Superfund Research Program
Heavy Metal Induced Airway Remodeling and COPD
- Project Summary
Project Summary (2020-2025)
The lung is a major portal for respirable environmental toxicants, including heavy metals such as arsenic (As), cadmium (Cd), and manganese (Mn), all of which are recognized to cause chronic obstructive pulmonary disease (COPD). COPD is the third largest cause of mortality in the U.S. The prevalence of COPD is twice as high in the affected area in Birmingham, Alabama, where the 35th Avenue Superfund site is located, compared to the control area. Peptidyl arginine deiminase-2 enzyme (PAD2) in lung macrophages is activated by heavy metals in a calcium-dependent manner and induces deimination (citrullination) of vimentin to citrullinated vimentin by the irreversible alteration of the arginine residue to the non-coded citrulline residue. The researchers’ hypothesis is that exposure to particulate matter containing heavy metals (As, Cd, and Mn) leads to induction and activation of peptidyl arginine deiminase 2 in lung macrophages and deimination of vimentin. Activation of TLR4 in airway fibroblasts by deiminated (citrullinated) vimentin leads to a pro-invasive, pro-fibrogenic phenotype, with subsequent airway remodeling and COPD. The researchers are examining this hypothesis in the following specific aims:
- They are using a novel, selective pharmacologic inhibitor of PAD2 (AFM30a), as well as a pan PAD inhibitor (BB-Cl-amidine) to evaluate whether this leads to inhibition of citrullination of vimentin.
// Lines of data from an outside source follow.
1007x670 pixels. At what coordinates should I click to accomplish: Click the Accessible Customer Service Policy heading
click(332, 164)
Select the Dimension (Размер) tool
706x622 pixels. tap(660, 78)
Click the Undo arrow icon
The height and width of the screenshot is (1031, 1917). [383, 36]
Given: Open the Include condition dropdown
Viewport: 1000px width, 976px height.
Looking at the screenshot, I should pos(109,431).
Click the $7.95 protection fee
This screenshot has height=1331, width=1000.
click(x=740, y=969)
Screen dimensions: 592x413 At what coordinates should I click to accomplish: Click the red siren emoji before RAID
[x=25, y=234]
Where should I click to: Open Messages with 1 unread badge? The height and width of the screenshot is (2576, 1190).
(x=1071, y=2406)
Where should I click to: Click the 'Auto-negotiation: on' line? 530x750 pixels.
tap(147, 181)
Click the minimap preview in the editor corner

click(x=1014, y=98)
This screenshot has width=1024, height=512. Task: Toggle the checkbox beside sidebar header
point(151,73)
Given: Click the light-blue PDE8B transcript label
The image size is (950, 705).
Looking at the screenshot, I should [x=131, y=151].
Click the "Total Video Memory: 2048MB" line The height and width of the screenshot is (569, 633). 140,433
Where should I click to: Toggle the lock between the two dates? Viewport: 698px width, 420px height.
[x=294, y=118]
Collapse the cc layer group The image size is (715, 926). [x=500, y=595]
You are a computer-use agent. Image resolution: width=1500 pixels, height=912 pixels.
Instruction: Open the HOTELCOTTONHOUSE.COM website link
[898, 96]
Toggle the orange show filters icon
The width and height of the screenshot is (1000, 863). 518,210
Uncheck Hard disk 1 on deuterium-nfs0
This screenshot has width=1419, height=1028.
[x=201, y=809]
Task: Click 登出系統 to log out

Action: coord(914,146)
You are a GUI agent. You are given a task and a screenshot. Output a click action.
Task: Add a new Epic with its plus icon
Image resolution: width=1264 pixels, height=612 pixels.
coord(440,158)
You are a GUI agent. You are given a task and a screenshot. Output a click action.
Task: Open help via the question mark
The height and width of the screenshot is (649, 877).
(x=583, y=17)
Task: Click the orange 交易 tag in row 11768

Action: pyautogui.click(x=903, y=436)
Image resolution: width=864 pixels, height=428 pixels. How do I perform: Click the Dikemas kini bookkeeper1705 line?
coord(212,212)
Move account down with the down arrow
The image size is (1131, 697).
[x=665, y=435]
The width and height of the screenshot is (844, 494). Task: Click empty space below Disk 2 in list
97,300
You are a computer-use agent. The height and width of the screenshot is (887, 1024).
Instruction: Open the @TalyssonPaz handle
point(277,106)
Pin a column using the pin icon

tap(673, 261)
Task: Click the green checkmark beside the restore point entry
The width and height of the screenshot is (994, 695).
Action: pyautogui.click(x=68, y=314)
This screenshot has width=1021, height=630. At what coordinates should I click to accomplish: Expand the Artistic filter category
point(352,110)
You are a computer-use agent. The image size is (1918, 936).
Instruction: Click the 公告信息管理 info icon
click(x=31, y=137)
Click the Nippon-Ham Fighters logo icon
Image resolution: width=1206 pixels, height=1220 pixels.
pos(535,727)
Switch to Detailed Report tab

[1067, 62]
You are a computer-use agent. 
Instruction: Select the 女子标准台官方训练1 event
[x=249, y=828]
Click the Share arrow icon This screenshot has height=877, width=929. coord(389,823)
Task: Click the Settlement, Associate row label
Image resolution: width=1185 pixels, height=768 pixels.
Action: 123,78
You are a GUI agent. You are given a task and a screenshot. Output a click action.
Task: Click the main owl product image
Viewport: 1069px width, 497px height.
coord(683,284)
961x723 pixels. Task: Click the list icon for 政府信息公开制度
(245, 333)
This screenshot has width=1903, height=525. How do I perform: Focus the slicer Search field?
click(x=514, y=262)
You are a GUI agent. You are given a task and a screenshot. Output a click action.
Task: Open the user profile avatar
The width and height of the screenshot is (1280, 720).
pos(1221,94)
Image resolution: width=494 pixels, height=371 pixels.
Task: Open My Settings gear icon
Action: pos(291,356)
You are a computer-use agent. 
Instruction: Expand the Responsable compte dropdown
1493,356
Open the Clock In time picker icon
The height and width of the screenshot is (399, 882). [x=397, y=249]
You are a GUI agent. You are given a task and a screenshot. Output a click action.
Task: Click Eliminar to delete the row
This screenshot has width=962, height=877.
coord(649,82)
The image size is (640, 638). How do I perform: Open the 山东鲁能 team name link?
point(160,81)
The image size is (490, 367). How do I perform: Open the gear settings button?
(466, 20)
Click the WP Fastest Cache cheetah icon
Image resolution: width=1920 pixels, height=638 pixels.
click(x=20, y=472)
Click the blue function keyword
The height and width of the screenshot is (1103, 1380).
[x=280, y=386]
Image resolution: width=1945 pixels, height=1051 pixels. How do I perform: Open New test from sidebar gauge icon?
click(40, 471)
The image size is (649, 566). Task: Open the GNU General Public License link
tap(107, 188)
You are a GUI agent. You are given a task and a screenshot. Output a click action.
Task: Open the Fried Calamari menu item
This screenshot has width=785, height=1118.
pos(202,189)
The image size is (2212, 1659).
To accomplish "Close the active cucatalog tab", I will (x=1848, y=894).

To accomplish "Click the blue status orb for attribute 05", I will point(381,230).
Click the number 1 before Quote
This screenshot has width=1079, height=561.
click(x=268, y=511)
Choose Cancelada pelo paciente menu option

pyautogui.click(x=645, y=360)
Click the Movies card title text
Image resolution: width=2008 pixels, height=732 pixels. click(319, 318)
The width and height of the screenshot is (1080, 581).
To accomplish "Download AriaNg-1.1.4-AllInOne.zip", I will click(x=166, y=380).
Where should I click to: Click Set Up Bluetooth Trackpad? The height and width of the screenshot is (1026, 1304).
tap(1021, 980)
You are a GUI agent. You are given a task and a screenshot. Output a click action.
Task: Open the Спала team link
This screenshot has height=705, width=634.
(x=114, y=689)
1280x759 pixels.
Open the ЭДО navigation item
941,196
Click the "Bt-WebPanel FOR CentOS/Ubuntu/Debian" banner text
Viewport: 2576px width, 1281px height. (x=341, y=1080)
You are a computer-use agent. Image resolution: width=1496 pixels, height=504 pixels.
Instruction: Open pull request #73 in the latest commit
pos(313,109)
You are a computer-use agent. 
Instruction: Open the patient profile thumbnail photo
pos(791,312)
- Determine whether heavy metal exposure leads to airway remodeling in a murine model of COPD and is associated with the activation of PAD2, the citrullination and secretion of vimentin and an invasive profibrotic phenotype of lung fibroblast. Pharmacologic or genetic inhibition of PAD2 blocks the development of COPD. The researchers are using TLR4-/- mice to evaluate whether citrullinated vimentin directly causes airway remodeling and COPD as well as an invasive pro-fibrogenic phenotype of fibroblasts using 3D lung pulmospheres.
- Determine whether PAD2 and citrullinated vimentin, present in lung macrophages, BAL, plasma, and EBC of a cohort of subjects from the affected area are biomarkers for COPD. Existing biospecimens have been tested in a discovery cohort of subjects, and prospective testing is being conducted in a validation cohort of COPD subjects in parallel with plasma and exhaled breath condensate (EBC) measurements. Early biomarkers of COPD in exhaled breath condensate may help the researchers recognize disease susceptibility. Importantly, these studies may provide novel therapeutic strategies to block the effects of PAD2 in patients with chronic lung disease such as COPD.